Cette décision intervient alors que le pays connaît une forte accélération des investissements dans les infrastructures numériques. Au premier semestre 2026, 88 projets liés à l’intelligence artificielle et aux data centers, pour environ 886 milliards de bahts, ont été approuvés. À titre de comparaison, les investissements de ce type avaient atteint 623 milliards de bahts sur l’ensemble de 2025.
L’énergie et l’eau au centre des inquiétudes
Le développement rapide des data centers soulève toutefois des questions sur les ressources disponibles. Ces installations fonctionnent en continu et nécessitent d’importantes quantités d’électricité, mais aussi de l’eau pour certains systèmes de refroidissement.
À Bangkok, plusieurs projets font déjà l’objet d’un examen. Six installations ont demandé des autorisations, avec une consommation électrique estimée entre 9 et 23 mégawatts chacune. Les autorités souhaitent notamment évaluer leur impact sur les quartiers voisins, en matière de bruit, de chaleur et de sécurité.
Des règles à revoir
Le gouvernement estime que le système actuel d’autorisation est trop fragmenté. Les opérateurs doivent parfois obtenir séparément des accords concernant l’électricité, l’eau, la construction ou l’utilisation des terrains. Certains data centers seraient également enregistrés comme des entrepôts, ce qui complique le suivi du secteur.
Bangkok veut donc établir des règles spécifiques et disposer d’une meilleure visibilité sur les projets, leur localisation et leur consommation de ressources.
Quatre groupes de travail ont été chargés de préparer ces nouvelles normes. Ils devront notamment examiner les retombées économiques, les besoins en infrastructures, les conditions d’implantation et les critères environnementaux.
Une pause, pas un changement de cap
Pour autant, la Thaïlande ne renonce pas à son ambition de devenir un hub numérique régional. Le gouvernement veut continuer à attirer les investissements de grands groupes technologiques tout en s’assurant que ces projets créent davantage de valeur pour l’économie locale.

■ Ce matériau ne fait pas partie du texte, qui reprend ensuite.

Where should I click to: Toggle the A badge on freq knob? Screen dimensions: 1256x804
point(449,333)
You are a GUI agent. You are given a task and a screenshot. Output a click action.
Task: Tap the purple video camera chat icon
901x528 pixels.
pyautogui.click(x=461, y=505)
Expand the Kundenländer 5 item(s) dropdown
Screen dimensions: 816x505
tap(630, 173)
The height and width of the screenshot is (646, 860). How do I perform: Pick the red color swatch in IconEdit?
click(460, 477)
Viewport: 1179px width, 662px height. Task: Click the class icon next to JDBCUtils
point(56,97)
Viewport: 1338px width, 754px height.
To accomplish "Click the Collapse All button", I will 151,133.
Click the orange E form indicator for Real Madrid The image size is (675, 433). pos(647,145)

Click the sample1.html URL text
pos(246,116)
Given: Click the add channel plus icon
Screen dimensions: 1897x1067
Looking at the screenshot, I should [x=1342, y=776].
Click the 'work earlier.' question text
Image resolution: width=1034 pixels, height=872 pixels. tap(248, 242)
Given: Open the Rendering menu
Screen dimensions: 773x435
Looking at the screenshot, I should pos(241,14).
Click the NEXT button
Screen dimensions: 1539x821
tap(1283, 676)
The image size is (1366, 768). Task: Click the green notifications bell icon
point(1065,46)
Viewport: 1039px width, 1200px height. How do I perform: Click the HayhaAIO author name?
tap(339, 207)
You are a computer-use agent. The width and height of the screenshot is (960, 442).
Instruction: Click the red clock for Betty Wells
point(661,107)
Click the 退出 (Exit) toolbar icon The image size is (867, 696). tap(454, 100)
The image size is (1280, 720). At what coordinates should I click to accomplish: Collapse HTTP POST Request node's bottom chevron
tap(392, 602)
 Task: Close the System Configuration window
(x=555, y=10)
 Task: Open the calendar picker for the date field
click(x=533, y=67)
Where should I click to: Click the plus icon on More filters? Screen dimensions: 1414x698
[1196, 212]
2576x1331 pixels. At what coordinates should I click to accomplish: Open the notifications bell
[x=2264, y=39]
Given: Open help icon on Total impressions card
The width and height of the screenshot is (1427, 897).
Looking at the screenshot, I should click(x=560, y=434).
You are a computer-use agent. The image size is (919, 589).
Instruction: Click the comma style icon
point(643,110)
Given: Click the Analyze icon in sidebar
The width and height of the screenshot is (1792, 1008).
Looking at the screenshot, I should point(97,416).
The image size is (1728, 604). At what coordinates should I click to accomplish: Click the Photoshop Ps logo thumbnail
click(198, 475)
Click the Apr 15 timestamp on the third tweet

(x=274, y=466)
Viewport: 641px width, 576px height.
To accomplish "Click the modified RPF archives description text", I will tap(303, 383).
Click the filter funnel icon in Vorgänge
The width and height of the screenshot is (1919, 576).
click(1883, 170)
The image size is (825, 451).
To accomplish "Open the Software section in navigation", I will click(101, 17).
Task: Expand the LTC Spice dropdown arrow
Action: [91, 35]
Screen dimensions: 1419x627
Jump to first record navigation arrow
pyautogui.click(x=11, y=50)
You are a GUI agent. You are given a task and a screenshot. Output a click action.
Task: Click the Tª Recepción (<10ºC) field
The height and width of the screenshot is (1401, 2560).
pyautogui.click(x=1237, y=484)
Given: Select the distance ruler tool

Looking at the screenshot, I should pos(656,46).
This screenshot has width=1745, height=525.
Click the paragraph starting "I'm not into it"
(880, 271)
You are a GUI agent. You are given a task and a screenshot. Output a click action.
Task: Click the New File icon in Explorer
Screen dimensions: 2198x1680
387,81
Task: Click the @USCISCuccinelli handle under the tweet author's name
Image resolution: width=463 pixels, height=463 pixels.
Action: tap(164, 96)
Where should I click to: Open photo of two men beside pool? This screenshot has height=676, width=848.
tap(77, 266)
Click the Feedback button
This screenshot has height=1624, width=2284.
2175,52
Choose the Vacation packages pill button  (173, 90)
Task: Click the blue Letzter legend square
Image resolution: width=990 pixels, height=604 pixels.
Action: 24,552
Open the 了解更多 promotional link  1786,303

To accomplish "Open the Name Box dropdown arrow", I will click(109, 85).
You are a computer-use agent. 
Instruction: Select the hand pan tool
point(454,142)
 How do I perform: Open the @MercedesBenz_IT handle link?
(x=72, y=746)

La priorité sera désormais donnée aux infrastructures capables de limiter leur consommation de ressources, de favoriser les énergies propres et de générer des emplois ou des transferts de technologies.
Avec l’essor de l’intelligence artificielle, la demande en capacités informatiques devrait continuer de progresser. La Thaïlande cherche donc surtout à éviter que cette croissance ne se fasse au détriment de ses ressources et de ses infrastructures.
Le défi est désormais de rester attractive pour les géants de la tech tout en fixant les limites d’un développement numérique soutenable.